Let’s return to the data from the BLS Current Population Survey, and this time look at earnings differences by gender in those occupations where the representation of men and women is near equal (see table 6.2). In every occupation listed, the median weekly earnings of women are, on average, about 24 percent less than their male counterparts, and up to 45 percent less in the legal profession.

Table 6.2 Median Weekly Earnings by Detailed Occupation and Gender [Numbers in thousands]

Source: www.bls.gov/cps/cpsaat39.htm

Utilizing the expanded set of labor force statistics from the Current Population Survey, the graph below highlights the differences in pay between men and women within the same occupation (see Figure 6.2). Women tend to receive less compared to men, including occupations that employ the largest percentage of women; for instance, healthcare and education where the wage difference is between $50 and $300. The lowest difference of weekly earnings comes from office and administrative support occupations. It is possible that these jobs offer more flexible work schedules that have value to the employee and offsets compensation. On the other hand, the highest wage gap is found in professional and related occupations where the median weekly earnings difference exceeds $400.

 

Figure 6.2 Differences in Median Weekly Earnings Between Men and Women by Occupation

[in thousands]

According to Holtzman, Hegewisch, and Lacarte, “women’s median weekly earnings for full-time work were $789 in 2018 compared with $973 for men” (Holtzman et al. 1). Because women earn less than men, many choose to leave the workforce to start families. Women are more likely to choose a part-time job over a full-time one because they usually have other responsibilities such as childcare. Thus, women have fewer hours worked and fall behind when it comes to building a career. As a result, we see this widening gap in earnings between men and women (Holtzman et al. 1). A side effect of the wage gap is poverty, which has been shown to have a significant impact on minority women. Hispanic women earned an average of $617 per week for full-time work in 2018, and live at 130 percent of poverty.

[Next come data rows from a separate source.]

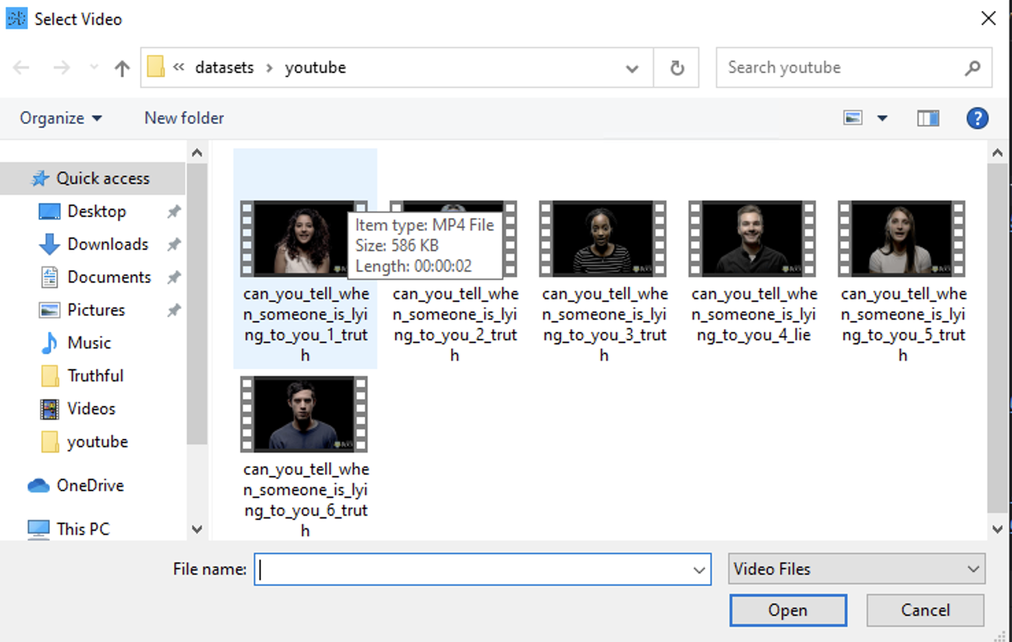The image size is (1012, 642).
Task: Open the Truthful folder
Action: click(x=96, y=375)
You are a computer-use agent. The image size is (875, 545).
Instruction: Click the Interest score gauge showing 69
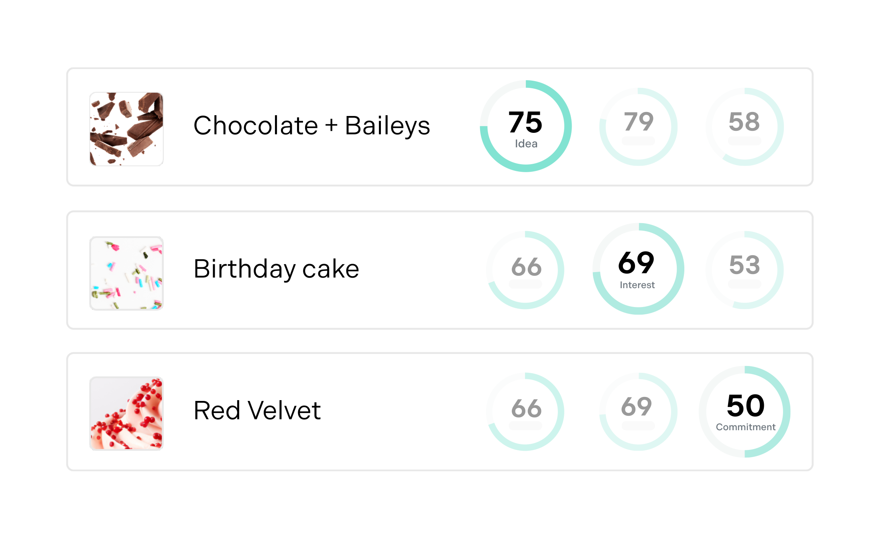[638, 264]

High poverty lowers a household’s weekly expenses and savings, leaving them vulnerable to emergencies that fail to be fully covered (Holtzman et al. 3).

Racial Differences in College Major Choice

The National Center for Education Statistics reports that Hispanics represent the lowest percentage of adults who have completed a bachelor’s degree or higher (15 percent as of 2016). They are followed by those identified as American Indians (15 percent) and Black (21 percent). Asian and White ethnicities represent the highest number of college graduates in the U.S. Several peer-reviewed articles capture similar findings. Among all males, African American males are more likely to enter college undeclared. Among females, more White females enter college undecided (Dickson 111). Keep in mind that White females are more likely to switch majors. Although, they remain highly underrepresented in STEM fields. Asian and White males are overrepresented in engineering and science. It is important to note that more attention is being given to examining initial versus final college major choices, and multiple researchers have found that graduates in engineering and natural sciences most often select these majors initially and retain this course of study to graduation, even though nearly half of all students switch majors.

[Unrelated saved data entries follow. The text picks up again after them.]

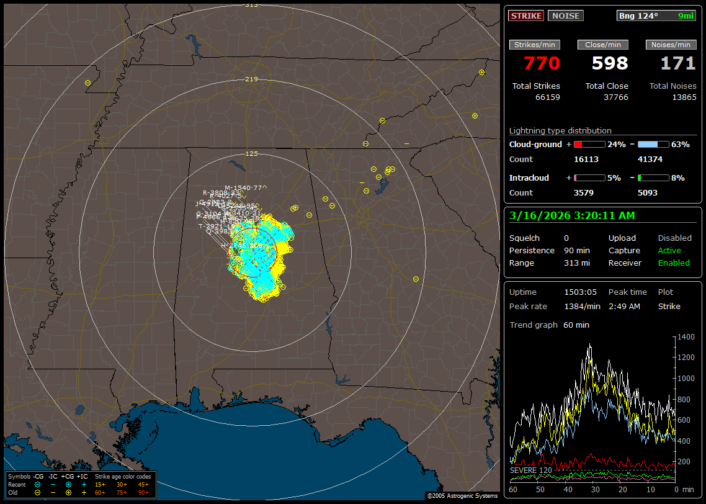Click the NOISE indicator button
Image resolution: width=706 pixels, height=504 pixels.
point(565,16)
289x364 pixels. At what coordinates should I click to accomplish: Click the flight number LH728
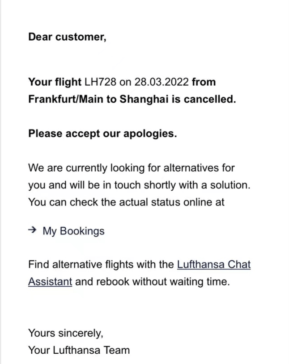pos(100,82)
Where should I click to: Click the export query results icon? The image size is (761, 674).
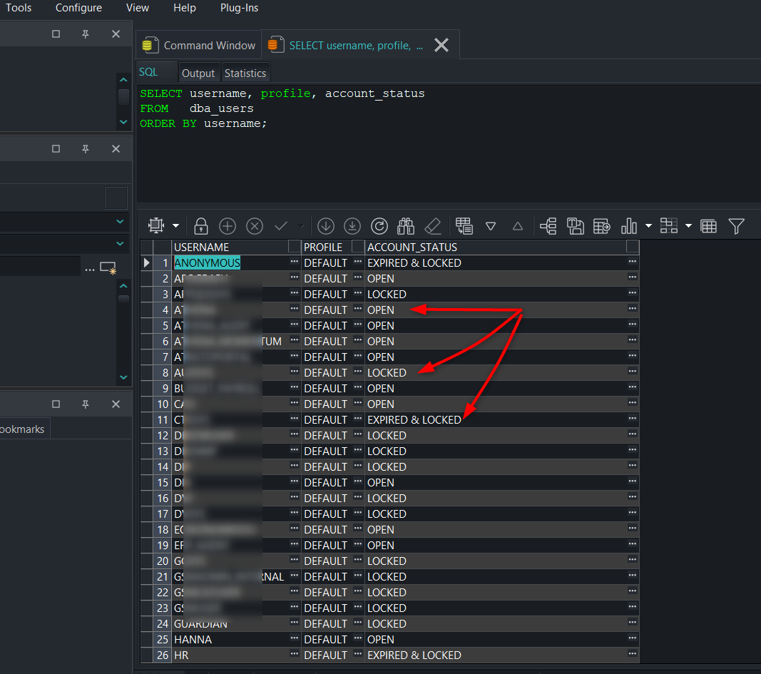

The reason we focus on college major selection is because “educational decisions have strong implications for career aspects” (Ma 211). Social sciences and education are relatively lower-income occupations, and engineering and business are fields with higher earnings potential. Yingyi Ma of Syracuse University says that “focusing on the initial major is the first step in advancing our adequate understanding of the underrepresentation of women and minorities in sciences and engineering” (213).  Understanding the racial differences in college major choice informs public and institutional policy to help address future labor market demand.

Racial Differences in Occupational Choice

Research also reveals statistically different earnings for different races and ethnic groups. In every age group, White Americans earn more, sometimes significantly more, compared to other ethnicities. Social stereotypes, racism, and discrimination in the workplace are contributing factors to wage differentials by race. These types of barriers to labor force participation often generate low self-esteem and low self-awareness in those targeted demographic groups. Career consultants and employers who treat workers of one race differently from those of another race are practicing discrimination. Racial discrimination does exist in the labor market and contributes to the large wage gap in this country. A person should be free to choose his or her professional path without such hindrance.

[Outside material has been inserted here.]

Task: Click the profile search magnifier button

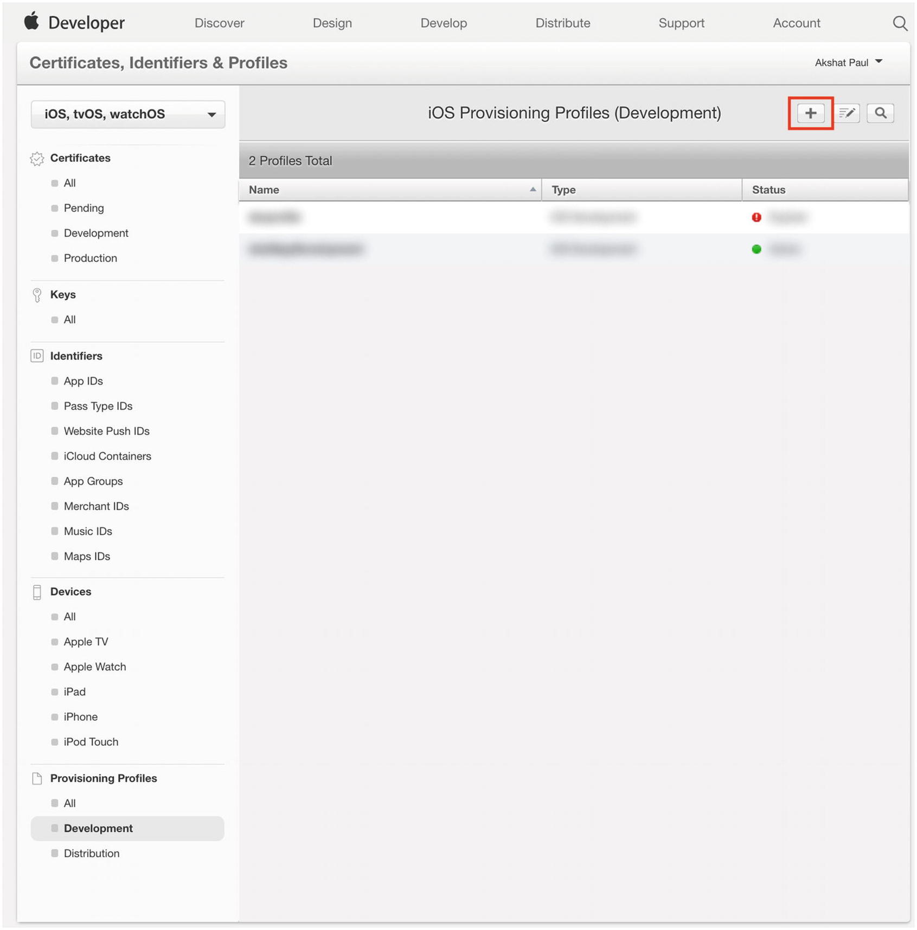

Understanding how racial and gender factors affect college major and occupational choices can be complicated. It is important to point out that economists who study these variables find that “racial and gender differences cannot be examined meaningfully in isolation from one another” (Ma 114). For example, Black females with college degrees are more interested in teaching and nursing occupations, while Asian females tend to concentrate on science and engineering professions. In many occupations, minority workers that enter the labor market are concentrated in lower-level positions. As a consequence, minorities remain in the lower earnings percentile even when work experience increases.

Family Influence

Choosing a college major is a process for most students, and one that involves time and effort, and the advice of parents, siblings, and other family members. Research consistently finds that family influence plays a crucial role in the education track. Career choices are likely to depend upon the structure of the family as well. Family priorities matter and this can affect one’s short and long-term decisions. Students have limited information about the labor market and wage differentials, and develop their earnings expectations from family members. Often the information that parents relay to their children, either directly or indirectly, is limited by their own human capital (skills, education, interests). Therefore, some economists believe that family social and human capital inequities can be transmitted from one generation to the next (Coleman 1988; Hoover-Dempsey and Sandler 1997; Ma 2009; Xia 2016).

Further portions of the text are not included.